- [EXERCISE GOAL]: Check every line of the data for the string "Gain" and copy the ones that have it.

+-------+

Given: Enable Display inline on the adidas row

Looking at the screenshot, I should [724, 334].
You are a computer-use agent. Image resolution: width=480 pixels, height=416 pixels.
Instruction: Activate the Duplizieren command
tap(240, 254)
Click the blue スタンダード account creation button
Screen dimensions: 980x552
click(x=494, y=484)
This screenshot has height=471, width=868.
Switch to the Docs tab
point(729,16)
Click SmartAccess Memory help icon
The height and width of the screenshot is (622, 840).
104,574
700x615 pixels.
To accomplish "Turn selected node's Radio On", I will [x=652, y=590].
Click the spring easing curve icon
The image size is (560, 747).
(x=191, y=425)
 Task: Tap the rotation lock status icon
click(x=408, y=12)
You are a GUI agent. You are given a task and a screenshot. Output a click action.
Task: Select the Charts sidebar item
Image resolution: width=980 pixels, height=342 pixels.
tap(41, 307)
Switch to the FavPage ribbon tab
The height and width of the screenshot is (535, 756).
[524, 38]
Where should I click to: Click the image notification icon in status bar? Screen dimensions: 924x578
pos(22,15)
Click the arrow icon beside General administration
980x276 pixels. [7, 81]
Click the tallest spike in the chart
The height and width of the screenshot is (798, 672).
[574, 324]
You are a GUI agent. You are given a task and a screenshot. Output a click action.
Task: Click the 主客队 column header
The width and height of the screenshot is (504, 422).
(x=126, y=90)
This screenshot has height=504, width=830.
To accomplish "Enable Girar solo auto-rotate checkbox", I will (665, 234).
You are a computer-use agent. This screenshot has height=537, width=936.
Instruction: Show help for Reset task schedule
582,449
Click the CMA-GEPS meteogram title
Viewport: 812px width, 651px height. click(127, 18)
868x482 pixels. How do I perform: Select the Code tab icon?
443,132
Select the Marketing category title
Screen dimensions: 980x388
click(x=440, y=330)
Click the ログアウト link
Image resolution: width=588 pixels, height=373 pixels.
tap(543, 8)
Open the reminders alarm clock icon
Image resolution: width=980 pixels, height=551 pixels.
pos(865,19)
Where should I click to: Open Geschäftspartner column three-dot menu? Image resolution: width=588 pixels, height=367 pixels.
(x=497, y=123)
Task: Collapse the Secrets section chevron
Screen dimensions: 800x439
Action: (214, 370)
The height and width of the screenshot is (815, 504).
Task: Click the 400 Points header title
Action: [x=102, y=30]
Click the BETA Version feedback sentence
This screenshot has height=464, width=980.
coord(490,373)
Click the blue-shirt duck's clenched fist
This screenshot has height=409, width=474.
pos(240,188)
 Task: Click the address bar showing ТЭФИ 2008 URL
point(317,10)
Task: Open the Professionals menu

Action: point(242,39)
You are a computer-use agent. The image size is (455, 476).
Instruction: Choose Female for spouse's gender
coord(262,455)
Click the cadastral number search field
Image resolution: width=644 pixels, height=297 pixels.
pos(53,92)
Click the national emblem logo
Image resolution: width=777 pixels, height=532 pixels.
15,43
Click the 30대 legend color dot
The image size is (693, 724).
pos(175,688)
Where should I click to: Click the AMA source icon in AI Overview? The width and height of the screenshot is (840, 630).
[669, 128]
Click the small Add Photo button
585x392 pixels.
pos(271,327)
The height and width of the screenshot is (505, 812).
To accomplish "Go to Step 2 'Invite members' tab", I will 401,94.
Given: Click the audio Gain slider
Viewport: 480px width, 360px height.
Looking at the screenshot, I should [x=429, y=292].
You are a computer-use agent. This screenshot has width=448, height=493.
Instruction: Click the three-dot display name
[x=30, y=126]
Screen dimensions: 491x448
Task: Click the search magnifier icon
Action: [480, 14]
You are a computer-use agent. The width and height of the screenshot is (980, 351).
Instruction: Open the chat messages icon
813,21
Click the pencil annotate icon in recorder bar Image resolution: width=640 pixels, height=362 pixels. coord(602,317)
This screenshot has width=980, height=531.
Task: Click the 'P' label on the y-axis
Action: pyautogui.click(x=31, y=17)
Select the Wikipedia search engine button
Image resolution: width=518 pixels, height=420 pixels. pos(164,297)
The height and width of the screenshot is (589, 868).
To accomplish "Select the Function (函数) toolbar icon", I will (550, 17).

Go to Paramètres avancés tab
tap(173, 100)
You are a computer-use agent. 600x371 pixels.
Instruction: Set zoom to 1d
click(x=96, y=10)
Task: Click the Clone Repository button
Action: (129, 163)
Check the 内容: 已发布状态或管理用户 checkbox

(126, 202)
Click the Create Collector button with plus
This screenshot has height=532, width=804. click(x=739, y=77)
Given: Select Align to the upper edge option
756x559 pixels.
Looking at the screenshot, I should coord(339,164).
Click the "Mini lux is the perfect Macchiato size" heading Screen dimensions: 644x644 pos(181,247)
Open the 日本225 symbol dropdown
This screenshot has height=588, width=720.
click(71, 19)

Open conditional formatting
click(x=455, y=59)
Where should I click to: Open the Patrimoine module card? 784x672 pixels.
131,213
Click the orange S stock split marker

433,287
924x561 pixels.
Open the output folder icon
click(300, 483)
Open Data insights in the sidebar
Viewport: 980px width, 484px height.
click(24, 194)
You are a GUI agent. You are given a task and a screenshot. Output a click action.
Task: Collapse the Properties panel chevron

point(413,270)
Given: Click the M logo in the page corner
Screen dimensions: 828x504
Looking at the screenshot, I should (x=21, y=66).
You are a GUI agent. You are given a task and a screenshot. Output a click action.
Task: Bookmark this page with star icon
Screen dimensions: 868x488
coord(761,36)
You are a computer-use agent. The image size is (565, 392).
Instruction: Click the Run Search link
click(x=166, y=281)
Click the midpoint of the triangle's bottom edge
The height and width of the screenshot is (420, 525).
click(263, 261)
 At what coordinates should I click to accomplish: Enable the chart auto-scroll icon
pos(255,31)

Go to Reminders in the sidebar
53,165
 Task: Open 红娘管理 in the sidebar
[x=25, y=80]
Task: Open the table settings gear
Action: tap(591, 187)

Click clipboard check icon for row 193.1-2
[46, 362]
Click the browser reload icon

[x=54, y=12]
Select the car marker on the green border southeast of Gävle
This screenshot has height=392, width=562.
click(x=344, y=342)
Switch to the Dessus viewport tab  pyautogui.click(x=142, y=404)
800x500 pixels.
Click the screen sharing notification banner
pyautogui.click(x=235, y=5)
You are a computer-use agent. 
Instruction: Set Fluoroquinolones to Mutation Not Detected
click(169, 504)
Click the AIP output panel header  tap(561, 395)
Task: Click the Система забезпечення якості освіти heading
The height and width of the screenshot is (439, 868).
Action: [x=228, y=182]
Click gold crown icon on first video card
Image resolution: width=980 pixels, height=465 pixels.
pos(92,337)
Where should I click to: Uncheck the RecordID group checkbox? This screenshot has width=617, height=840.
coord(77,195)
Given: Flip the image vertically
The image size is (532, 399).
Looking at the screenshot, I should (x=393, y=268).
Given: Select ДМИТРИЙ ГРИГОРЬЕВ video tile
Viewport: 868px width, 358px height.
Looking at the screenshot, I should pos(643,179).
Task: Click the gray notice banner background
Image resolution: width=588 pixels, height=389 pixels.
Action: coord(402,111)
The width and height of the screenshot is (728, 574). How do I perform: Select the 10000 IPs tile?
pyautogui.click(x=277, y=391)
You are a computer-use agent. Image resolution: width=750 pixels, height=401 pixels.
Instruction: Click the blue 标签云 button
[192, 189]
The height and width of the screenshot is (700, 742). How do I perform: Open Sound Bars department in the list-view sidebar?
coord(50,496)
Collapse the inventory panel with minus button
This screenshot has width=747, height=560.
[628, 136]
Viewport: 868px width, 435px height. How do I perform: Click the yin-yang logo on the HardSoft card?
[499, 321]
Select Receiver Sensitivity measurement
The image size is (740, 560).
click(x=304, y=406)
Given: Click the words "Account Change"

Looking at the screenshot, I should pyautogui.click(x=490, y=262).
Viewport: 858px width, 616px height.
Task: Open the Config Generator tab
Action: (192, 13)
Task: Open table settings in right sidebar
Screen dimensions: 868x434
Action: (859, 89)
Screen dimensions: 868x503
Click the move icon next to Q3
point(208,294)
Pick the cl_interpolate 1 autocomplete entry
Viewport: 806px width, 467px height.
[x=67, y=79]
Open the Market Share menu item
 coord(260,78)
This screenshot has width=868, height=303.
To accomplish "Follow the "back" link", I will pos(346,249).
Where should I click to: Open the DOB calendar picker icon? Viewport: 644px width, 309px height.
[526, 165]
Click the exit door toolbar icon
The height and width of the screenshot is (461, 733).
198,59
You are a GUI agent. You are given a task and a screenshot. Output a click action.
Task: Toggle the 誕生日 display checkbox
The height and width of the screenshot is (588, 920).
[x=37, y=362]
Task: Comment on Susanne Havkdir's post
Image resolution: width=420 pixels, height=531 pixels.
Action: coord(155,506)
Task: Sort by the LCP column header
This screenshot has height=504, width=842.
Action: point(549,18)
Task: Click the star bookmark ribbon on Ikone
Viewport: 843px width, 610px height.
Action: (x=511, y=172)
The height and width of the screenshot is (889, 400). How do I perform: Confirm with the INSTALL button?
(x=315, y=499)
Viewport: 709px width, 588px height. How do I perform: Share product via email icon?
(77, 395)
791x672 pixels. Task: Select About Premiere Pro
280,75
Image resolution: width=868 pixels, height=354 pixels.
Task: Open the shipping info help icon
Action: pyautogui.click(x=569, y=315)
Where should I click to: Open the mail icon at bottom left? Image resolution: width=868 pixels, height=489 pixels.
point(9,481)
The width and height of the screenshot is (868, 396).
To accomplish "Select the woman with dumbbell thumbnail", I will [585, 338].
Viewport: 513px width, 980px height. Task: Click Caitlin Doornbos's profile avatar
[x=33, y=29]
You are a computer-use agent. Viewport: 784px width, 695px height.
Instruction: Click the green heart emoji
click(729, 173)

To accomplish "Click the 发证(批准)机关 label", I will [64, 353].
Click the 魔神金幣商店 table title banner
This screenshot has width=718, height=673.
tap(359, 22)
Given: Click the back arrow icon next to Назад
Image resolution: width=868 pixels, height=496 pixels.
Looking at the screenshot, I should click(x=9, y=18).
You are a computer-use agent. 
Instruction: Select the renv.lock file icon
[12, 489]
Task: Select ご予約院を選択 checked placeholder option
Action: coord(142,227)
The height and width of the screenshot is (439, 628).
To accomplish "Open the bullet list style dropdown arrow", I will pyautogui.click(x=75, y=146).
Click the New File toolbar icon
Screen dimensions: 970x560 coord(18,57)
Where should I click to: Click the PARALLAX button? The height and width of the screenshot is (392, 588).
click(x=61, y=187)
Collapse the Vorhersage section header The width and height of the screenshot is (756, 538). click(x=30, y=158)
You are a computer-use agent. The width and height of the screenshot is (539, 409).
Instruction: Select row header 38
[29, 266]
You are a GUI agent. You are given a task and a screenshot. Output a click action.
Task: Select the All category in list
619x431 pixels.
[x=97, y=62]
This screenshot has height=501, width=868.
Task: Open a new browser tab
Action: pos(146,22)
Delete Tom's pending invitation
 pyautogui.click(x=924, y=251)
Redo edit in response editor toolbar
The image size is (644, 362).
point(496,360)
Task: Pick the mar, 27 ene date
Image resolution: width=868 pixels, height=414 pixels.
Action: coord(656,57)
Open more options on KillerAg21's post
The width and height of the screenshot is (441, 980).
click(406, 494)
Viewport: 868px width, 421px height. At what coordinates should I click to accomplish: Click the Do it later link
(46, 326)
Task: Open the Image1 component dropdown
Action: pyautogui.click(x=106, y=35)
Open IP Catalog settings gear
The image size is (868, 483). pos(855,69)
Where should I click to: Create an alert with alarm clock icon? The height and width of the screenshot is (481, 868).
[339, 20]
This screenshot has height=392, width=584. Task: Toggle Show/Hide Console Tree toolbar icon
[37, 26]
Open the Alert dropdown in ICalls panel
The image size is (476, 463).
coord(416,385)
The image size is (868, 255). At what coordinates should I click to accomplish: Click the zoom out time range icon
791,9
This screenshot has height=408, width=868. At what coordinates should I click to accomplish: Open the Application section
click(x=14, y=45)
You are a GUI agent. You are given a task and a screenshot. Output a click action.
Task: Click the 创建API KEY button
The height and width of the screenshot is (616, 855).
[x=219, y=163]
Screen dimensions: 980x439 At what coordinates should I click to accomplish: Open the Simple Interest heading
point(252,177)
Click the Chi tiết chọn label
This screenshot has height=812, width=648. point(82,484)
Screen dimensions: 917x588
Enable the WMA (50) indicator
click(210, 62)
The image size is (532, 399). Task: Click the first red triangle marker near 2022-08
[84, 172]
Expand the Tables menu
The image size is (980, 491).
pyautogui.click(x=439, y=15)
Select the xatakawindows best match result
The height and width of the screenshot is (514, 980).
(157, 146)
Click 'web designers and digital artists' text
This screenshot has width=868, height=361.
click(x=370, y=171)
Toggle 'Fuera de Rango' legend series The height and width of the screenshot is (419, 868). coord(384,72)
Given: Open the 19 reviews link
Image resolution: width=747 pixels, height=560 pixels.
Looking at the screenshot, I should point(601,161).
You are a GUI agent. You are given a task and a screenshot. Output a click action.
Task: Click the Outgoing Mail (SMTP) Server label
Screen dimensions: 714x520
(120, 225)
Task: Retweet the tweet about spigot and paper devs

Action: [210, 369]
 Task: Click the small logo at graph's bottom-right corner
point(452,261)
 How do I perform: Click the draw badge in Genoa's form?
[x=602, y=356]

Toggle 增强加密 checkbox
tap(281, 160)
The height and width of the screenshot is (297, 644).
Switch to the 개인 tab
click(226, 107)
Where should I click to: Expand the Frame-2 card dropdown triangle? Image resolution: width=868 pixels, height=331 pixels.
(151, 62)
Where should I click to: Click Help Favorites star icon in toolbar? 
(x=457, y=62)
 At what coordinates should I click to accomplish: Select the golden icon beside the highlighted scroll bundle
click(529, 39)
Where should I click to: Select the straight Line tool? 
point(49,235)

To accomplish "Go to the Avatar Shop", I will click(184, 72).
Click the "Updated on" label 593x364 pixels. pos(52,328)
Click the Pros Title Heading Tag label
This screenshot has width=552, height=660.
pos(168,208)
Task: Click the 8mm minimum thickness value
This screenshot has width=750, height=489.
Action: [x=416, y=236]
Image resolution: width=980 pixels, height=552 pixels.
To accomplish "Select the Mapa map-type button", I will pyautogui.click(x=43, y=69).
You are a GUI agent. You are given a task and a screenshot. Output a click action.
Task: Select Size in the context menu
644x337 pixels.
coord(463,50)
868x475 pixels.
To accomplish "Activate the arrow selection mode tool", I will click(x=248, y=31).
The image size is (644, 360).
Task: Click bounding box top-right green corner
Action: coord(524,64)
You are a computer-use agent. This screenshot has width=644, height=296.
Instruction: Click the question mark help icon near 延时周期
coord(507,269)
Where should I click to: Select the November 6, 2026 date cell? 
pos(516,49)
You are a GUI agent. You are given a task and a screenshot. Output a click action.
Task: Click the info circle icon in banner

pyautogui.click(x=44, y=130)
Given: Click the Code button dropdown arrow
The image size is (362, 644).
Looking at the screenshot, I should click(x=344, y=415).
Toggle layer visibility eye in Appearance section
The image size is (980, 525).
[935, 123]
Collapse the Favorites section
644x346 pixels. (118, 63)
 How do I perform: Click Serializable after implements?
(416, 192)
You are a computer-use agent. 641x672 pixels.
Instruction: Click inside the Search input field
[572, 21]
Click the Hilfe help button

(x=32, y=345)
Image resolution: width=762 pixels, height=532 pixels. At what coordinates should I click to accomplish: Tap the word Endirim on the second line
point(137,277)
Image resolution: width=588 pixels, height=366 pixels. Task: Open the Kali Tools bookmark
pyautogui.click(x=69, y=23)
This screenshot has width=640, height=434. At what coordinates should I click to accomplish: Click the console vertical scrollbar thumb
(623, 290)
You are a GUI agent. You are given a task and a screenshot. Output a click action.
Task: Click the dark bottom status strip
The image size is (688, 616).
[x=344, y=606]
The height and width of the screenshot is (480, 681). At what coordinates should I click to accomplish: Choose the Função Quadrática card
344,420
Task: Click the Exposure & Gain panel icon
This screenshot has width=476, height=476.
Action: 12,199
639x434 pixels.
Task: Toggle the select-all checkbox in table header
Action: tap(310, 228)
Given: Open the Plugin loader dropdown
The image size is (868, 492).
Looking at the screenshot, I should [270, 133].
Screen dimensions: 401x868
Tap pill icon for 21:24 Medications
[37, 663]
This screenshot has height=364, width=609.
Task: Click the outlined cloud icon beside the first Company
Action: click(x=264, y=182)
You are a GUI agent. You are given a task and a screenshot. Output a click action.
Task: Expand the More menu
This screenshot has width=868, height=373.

+-------+

- [RESULT]:
Given: Click the audio Gain slider
Task: Click the Exposure & Gain panel icon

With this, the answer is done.